• [YOUR OBJECTIVE]
Answer yes or no to whether each statement agrees with the restaurant review below, quoting the words that decide it: (a) the group found the restaurant open when they arrived at noon; (b) the dining room includes a small salad bar; (c) Ian ordered the Transylvanian goulash.

* BEGIN DOCUMENT SECTION *

Restaurant Review: Goulash Place, Danbury, CT

This past week, my son, Ian, my "meta-daughter", Devin, and I went out to Goulash Place, at 42 Highland Avenue in Danbury, for lunch after church.  This restaurant, opened in1977 by John Aczel and his late wife Magda, is perhaps the only Hungarian restaurant in Connecticut and has some very good (though not universally so) reviews online.  We arrived promptly at noon, parking in the small lot behind the restaurant, and were greeted by the restaurant's owner, John Aczel, coming out of his back door and informing us that the restaurant wouldn't be open until 1:00, so the three of us piled back in the car and went off to kill some time.

Upon our return, we parked and walked around to the front of the building, where we entered from the left-side door, set back from the street.  I was surprised by how small the dining room is, with only room for a bar in one corner, a small salad bar, and a half dozen or so tables.  Hungarian tchotchkes covered the walls.  John invited us to sit wherever we liked and gave us a couple minutes to look over the menu.

Having read several reviews of the restaurant, I already knew that I wanted to try the Transylvanian goulash but, as Ian ordered that, I selected the combination plate, featuring beef, pork, and veal.  Devin, since she's a vegetarian, had fewer options and ordered pea soup and palascinta (Hungarian crepe) with mushrooms.  I also ordered stuffed cabbage as an appetizer.  The youthful members of the party got rootbeer and I ordered a dark Czech beer, then John directed us toward the very small salad bar, featuring iceberg lettuce, sliced cucumbers, pickled beets, and just a few other items.

* END DOCUMENT SECTION *
* BEGIN INFORMATION PROVIDED *

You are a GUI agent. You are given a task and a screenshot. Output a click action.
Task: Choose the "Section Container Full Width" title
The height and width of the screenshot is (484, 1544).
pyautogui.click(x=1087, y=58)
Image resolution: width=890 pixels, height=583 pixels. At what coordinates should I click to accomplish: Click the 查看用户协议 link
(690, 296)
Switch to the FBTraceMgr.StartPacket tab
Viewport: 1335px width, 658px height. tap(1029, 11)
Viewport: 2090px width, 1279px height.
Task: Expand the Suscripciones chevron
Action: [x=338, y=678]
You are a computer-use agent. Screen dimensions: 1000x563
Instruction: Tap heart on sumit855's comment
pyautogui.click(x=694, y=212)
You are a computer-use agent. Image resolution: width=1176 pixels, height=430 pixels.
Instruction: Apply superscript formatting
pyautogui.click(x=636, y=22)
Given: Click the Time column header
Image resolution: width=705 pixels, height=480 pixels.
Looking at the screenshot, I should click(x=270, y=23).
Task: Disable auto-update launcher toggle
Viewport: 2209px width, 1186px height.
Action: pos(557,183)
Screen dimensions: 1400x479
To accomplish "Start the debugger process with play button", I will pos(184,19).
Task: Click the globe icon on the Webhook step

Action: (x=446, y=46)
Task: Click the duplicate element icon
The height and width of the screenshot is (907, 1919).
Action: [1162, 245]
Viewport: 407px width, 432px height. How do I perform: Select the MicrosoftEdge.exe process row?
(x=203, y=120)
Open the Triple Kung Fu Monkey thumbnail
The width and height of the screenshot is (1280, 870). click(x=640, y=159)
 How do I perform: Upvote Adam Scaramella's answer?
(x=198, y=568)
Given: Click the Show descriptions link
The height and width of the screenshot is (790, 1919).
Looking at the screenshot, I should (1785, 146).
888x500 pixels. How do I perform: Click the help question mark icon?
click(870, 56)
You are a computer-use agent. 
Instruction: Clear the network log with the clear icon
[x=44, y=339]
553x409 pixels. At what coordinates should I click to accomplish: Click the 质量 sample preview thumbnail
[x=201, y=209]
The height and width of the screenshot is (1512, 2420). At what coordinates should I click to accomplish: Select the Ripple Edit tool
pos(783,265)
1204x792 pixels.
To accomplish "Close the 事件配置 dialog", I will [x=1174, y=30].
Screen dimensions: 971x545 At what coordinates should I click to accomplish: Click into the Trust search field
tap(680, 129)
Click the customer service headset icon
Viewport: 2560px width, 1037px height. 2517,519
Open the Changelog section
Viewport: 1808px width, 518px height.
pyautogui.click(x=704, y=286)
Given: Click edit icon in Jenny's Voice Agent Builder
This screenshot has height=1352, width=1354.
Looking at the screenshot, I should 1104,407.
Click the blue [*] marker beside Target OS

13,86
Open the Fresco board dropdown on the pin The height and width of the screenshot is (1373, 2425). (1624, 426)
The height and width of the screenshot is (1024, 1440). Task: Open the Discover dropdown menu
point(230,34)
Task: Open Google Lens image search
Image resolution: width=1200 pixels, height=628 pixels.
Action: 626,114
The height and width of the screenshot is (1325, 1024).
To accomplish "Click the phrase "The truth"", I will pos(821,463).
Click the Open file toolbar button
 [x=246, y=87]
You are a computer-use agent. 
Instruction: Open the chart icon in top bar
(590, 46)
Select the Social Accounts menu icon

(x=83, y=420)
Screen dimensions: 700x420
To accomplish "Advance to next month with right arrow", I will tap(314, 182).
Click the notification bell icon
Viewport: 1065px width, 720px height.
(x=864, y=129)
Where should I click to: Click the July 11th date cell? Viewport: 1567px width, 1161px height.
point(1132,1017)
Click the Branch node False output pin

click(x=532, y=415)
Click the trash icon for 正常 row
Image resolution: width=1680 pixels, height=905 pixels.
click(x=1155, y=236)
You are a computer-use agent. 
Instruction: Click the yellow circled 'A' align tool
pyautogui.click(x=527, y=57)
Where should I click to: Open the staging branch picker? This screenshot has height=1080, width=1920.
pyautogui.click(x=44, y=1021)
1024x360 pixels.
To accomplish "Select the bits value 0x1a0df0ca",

* END INFORMATION PROVIDED *

• [RESULT]
(a) No: "informing us that the restaurant wouldn't be open until 1:00"
(b) Yes: "with only room for a bar in one corner, a small salad bar, and a half dozen or so tables"
(c) Yes: "I already knew that I wanted to try the Transylvanian goulash but, as Ian ordered that"